▶ TASK REQUIREMENTS
Can you output, word for word, everything from the line containing "Click the 'sudo vi /etc/init.d/' command" down to the end of the material, leaving the pictures out?

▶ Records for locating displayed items
------------------------------------------------------------------------

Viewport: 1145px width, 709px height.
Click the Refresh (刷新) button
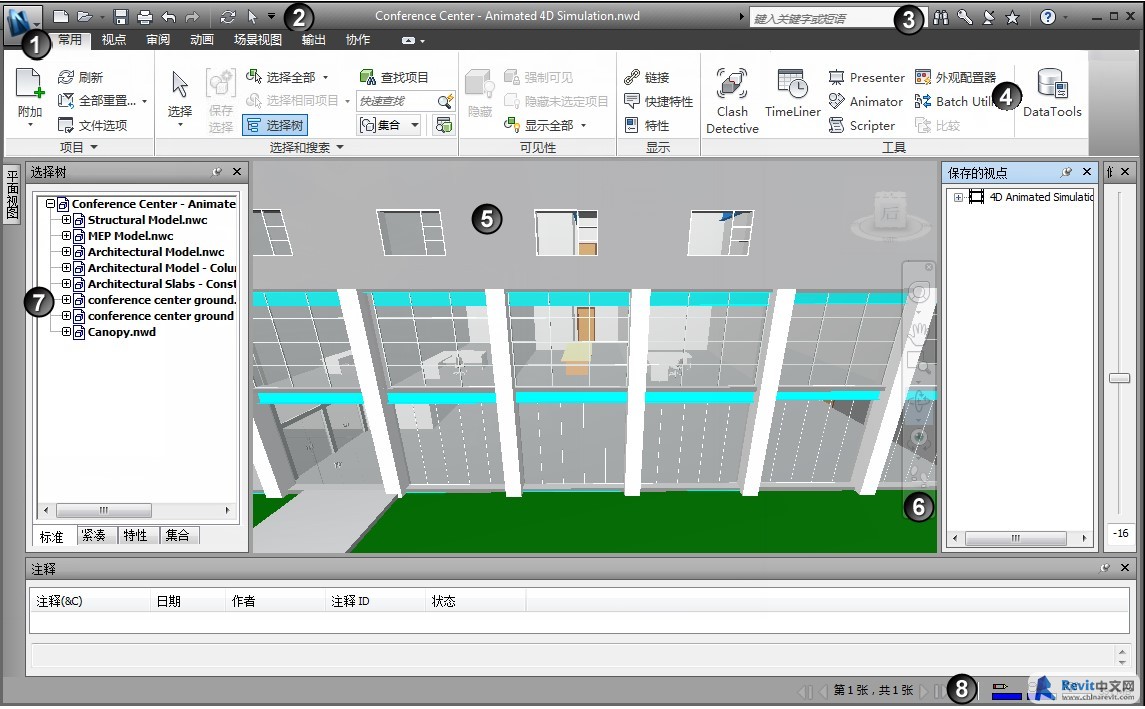(x=80, y=77)
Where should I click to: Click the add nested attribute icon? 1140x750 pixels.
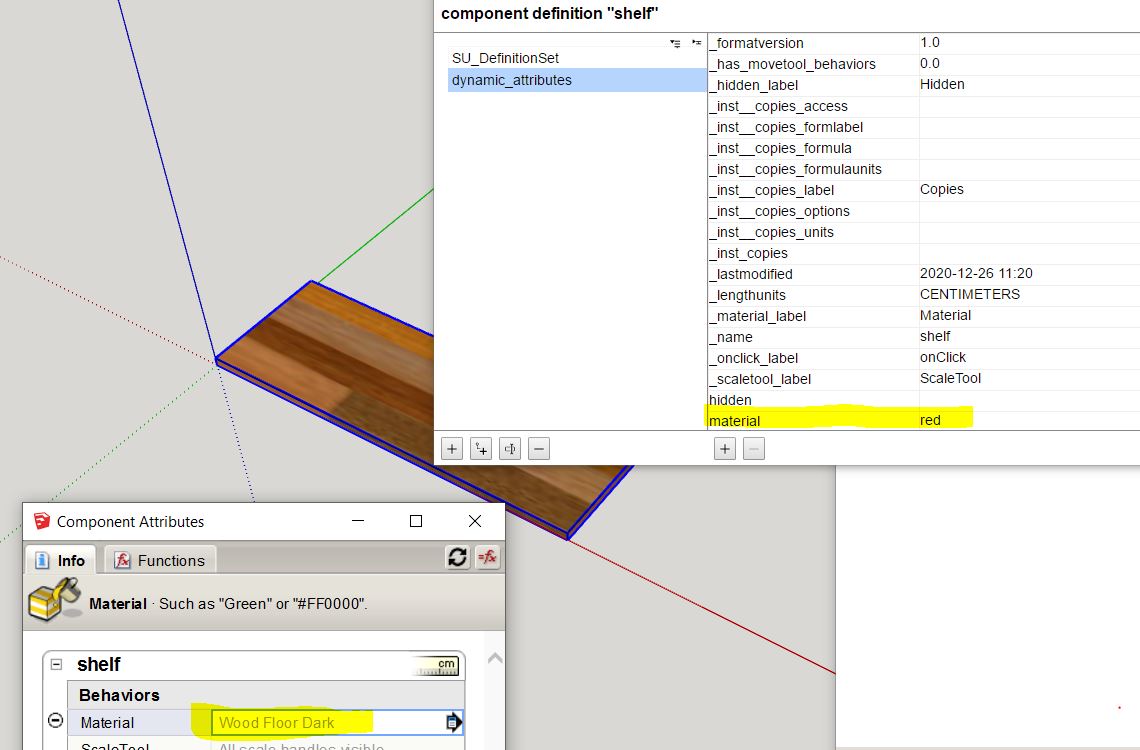[481, 448]
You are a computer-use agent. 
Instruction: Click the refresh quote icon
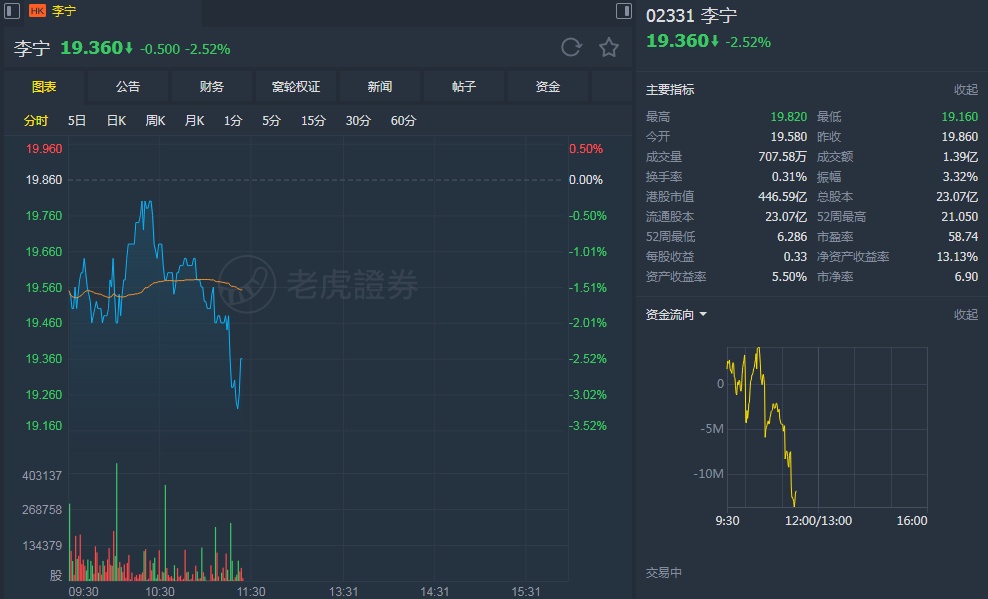571,47
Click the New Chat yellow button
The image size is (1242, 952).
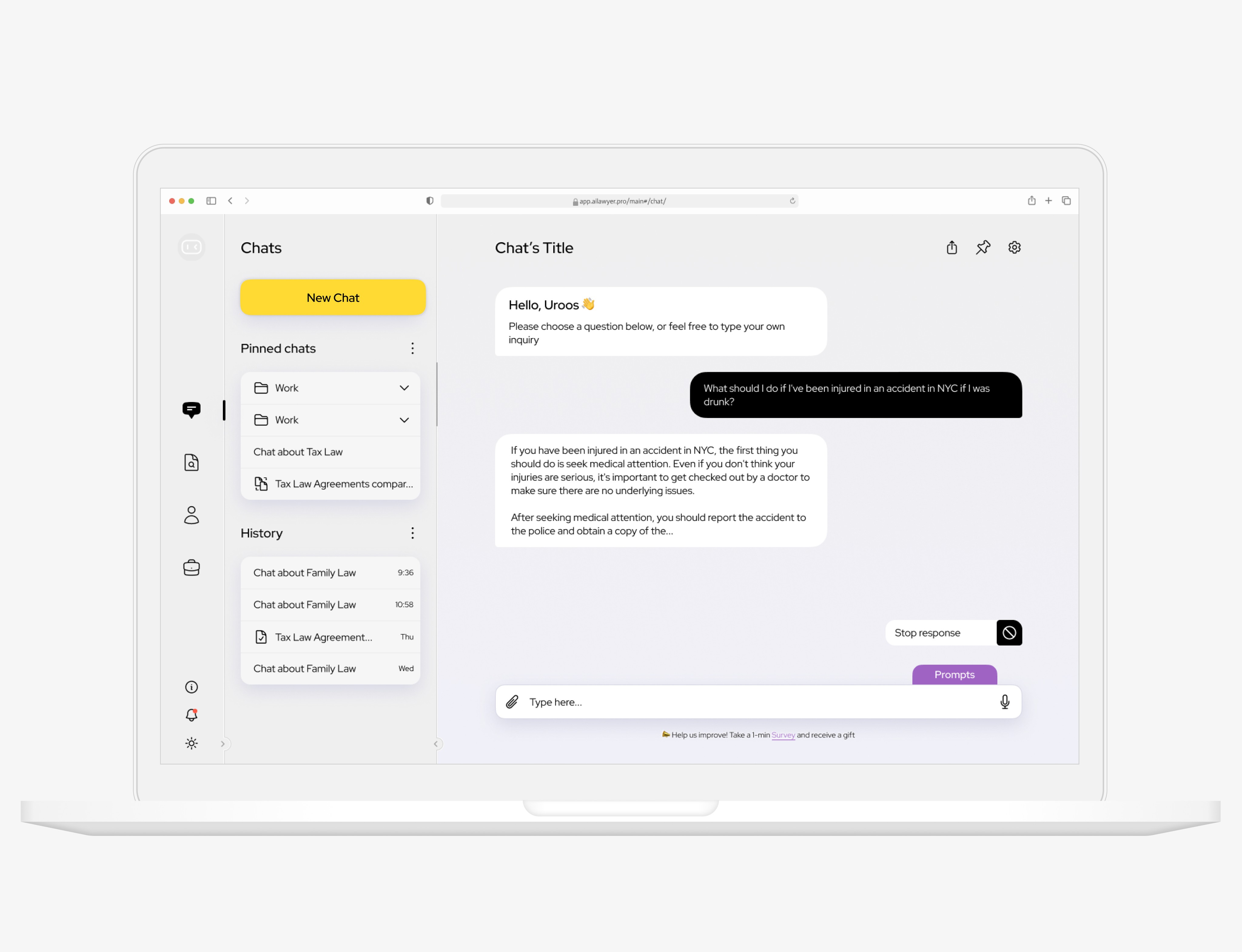(332, 297)
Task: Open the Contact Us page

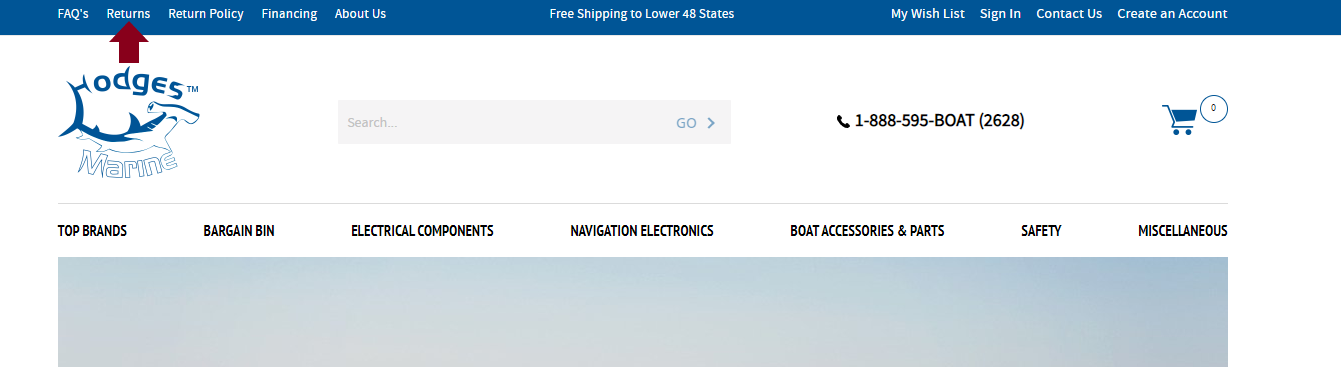Action: 1069,14
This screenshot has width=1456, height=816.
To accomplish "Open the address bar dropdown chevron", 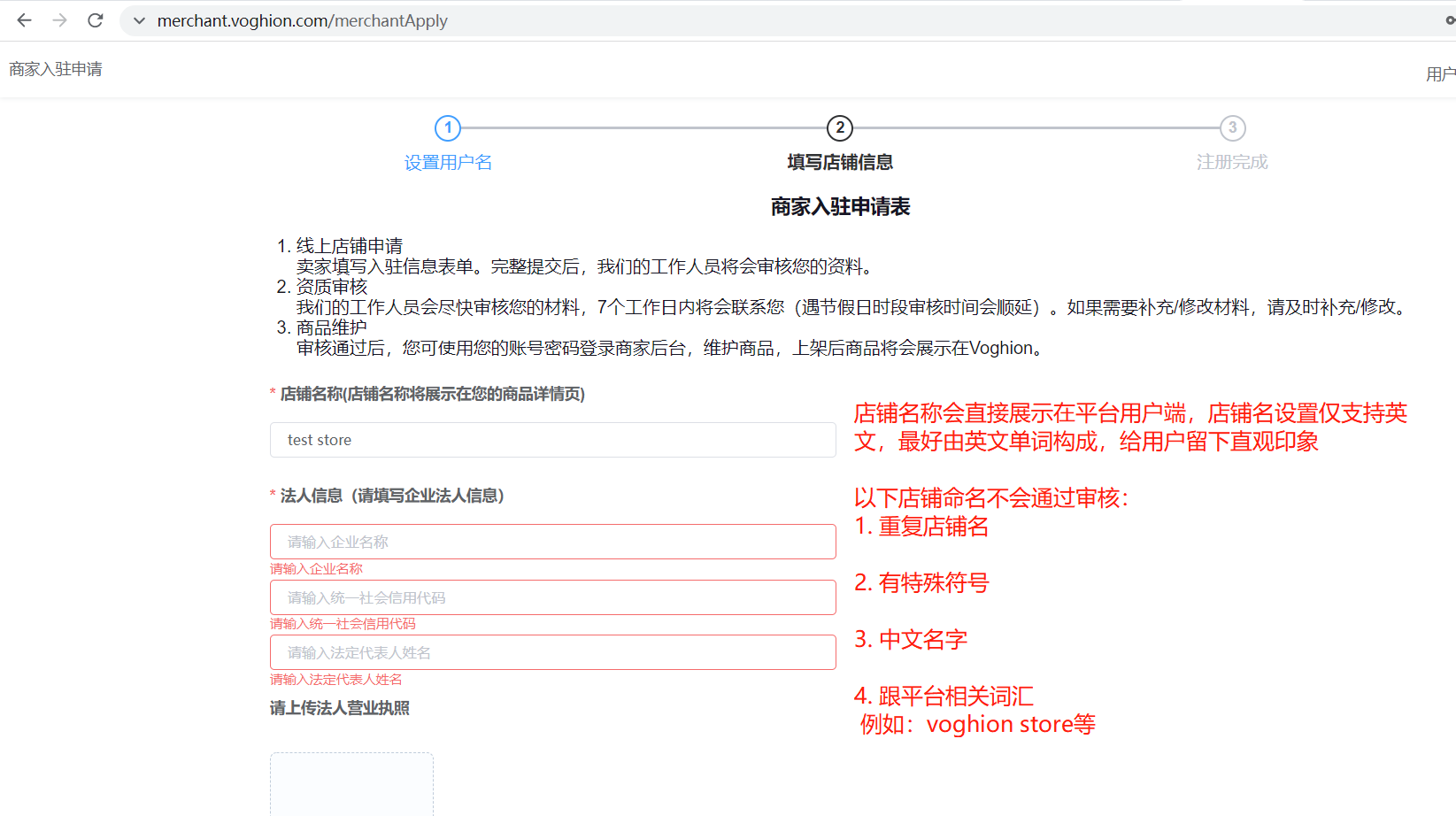I will pos(138,20).
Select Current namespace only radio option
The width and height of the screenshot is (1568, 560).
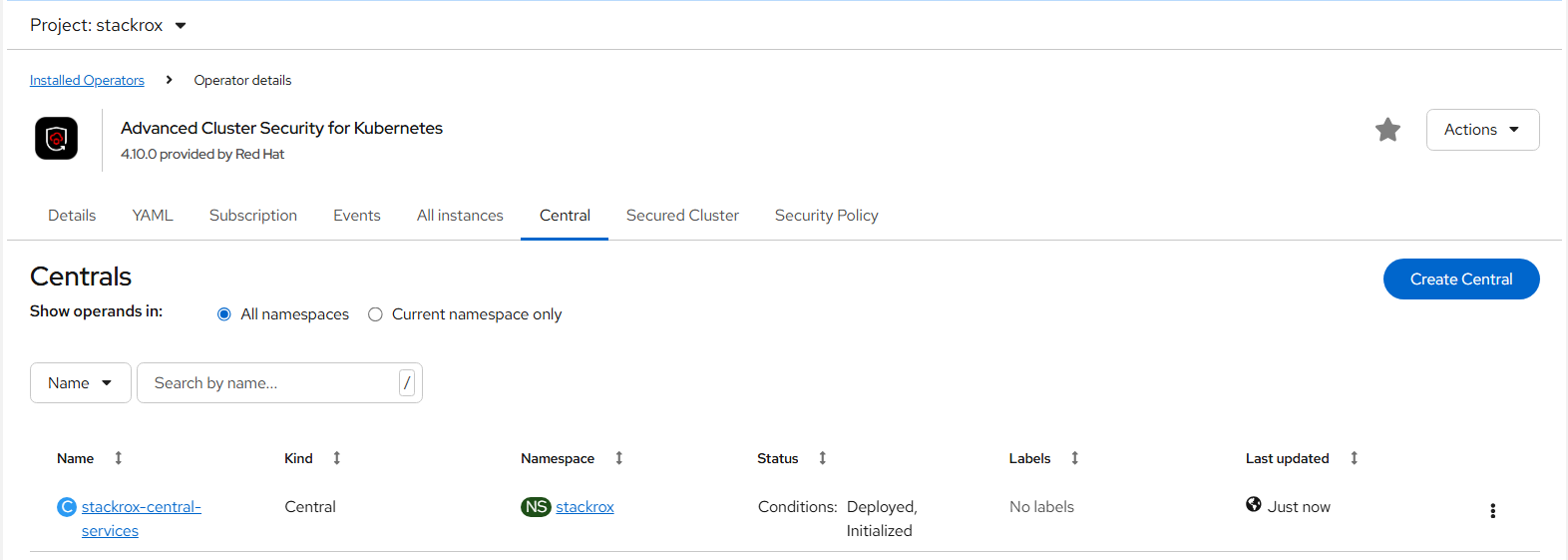click(x=376, y=314)

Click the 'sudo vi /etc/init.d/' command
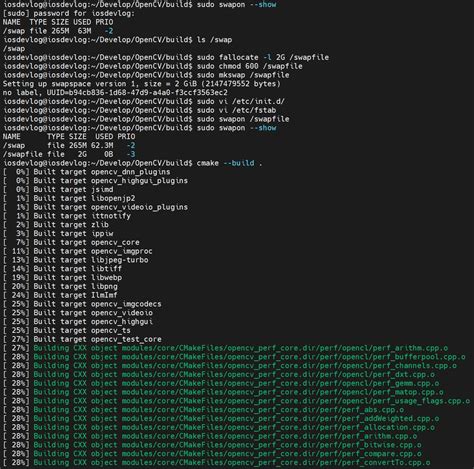pos(241,101)
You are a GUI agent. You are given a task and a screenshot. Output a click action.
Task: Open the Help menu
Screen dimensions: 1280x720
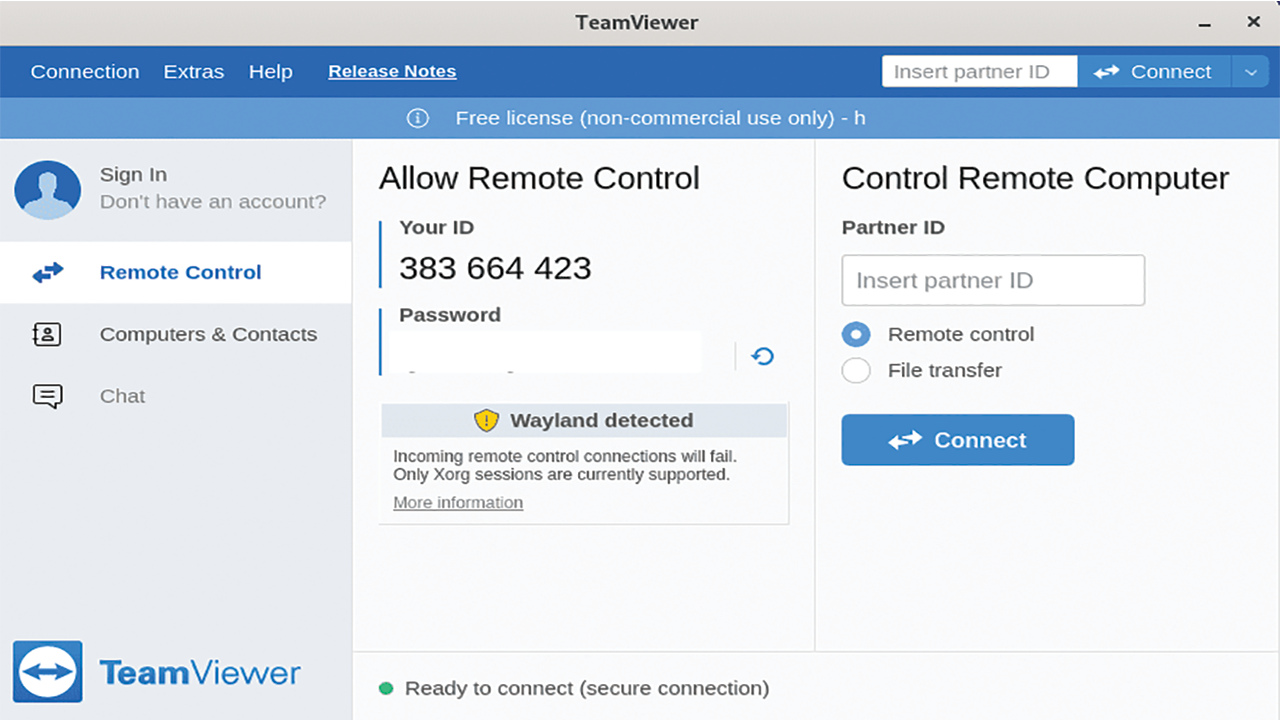click(x=270, y=71)
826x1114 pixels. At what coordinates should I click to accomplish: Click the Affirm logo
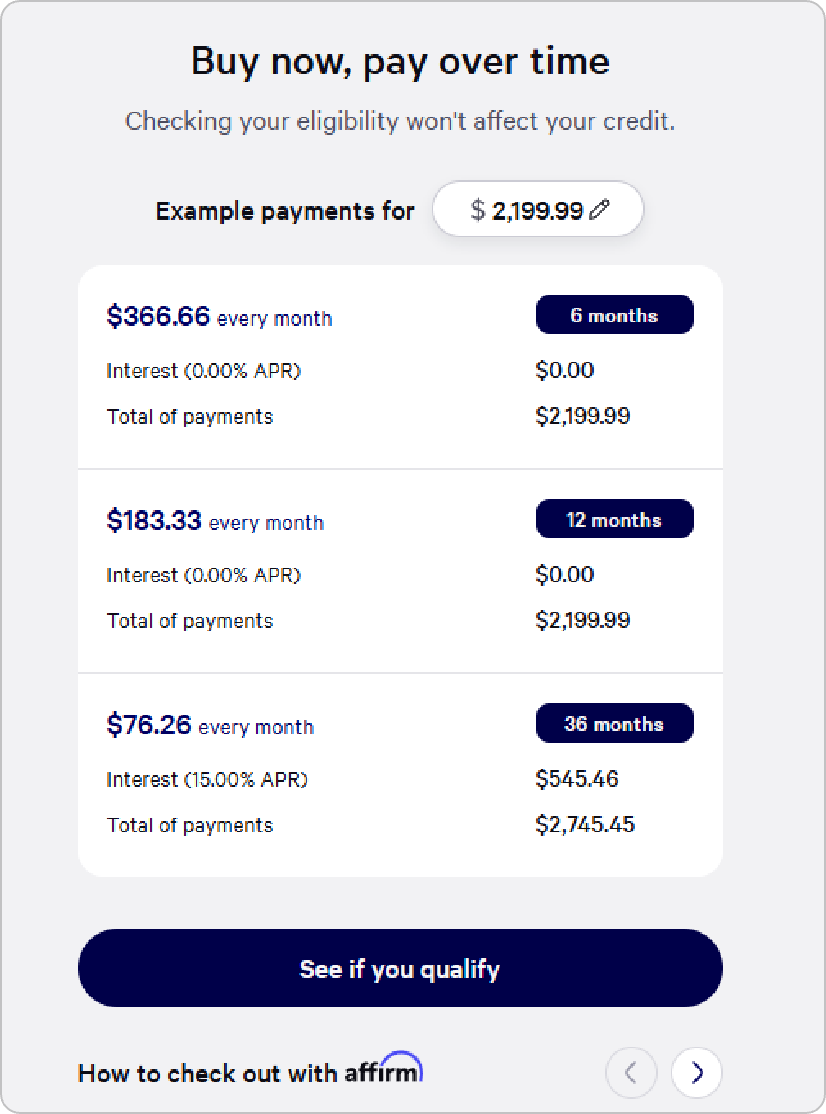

------------------------------------------------------------------------

▶ SOLUTION FOR THIS PROBLEM
Click the 'sudo vi /etc/init.d/' command
pos(241,101)
You are a GUI agent. You are given a task and a screenshot. Output a click action.
Task: Open the Help menu
Screen dimensions: 1280x720
click(x=270, y=71)
826x1114 pixels. At what coordinates should I click to accomplish: Click the Affirm logo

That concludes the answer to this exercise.